Syria has vowed to hand over or destroy its entire arsenal by the end of this week, but still has roughly 20 percent of the chemicals it declared to the Organisation for the Prohibition of Chemical Weapons (OPCW).

 

 

In addition, chlorine gas that was never included on the list submitted to the OPCW is now allegedly being used on the battlefield, leading some countries to consider requesting an investigation, possibly through the United Nations.

Attacks this month in several areas of the country share characteristics that have led analysts to believe that there is a coordinated chlorine campaign, with growing evidence that it is the government side dropping the bombs.

 

 

U.S. State Department spokeswoman Jen Psaki said on Monday that Washington had indications that chlorine was probably used by government forces in Syria.

"We are examining allegations that the government was responsible," she said. "Obviously there needs to be an investigation of what's happened here."

 

 

YELLOW CANISTERS

 

 

In the rebel-held village of Kfar Zeita in the central province of Hama, 125 miles north of Damascus, opposition activists uploaded video of people choking and being fed oxygen following what they said were bombs dropped from helicopters on April 11 and 12.

Reuters could not verify the authenticity of the videos and activists regularly make similar claims, but further footage of canisters provided an indication of what had happened.

One of the canisters had only partially exploded and the marking CL2 was written along its side.

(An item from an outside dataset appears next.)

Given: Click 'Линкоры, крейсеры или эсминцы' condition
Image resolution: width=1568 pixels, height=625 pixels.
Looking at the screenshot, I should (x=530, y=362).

CL2 is the symbol for chlorine gas. Also visible was "Norinco" - China's biggest arms maker.

Repeated calls to China North Industries Group Corporation, or Norinco, went unanswered.

Canisters pictured in three separate areas were all painted yellow - complying with international standards on industrial gas color codes indicating chlorine.

 

Since April 11, there have been repeated attacks on Kfar Zeita and also on the town of Al-Tamana'a in north west Idlib on Friday which shared the same characteristics.

Activists said helicopters dropped improvised barrel bombs with a chlorine canister enclosed, which led to casualties.

 

 

If inhaled, chlorine gas - a deadly agent widely used in World War One - turns to hydrochloric acid in the lungs, which can lead to internal burning and drowning through a reactionary release of water in the lungs.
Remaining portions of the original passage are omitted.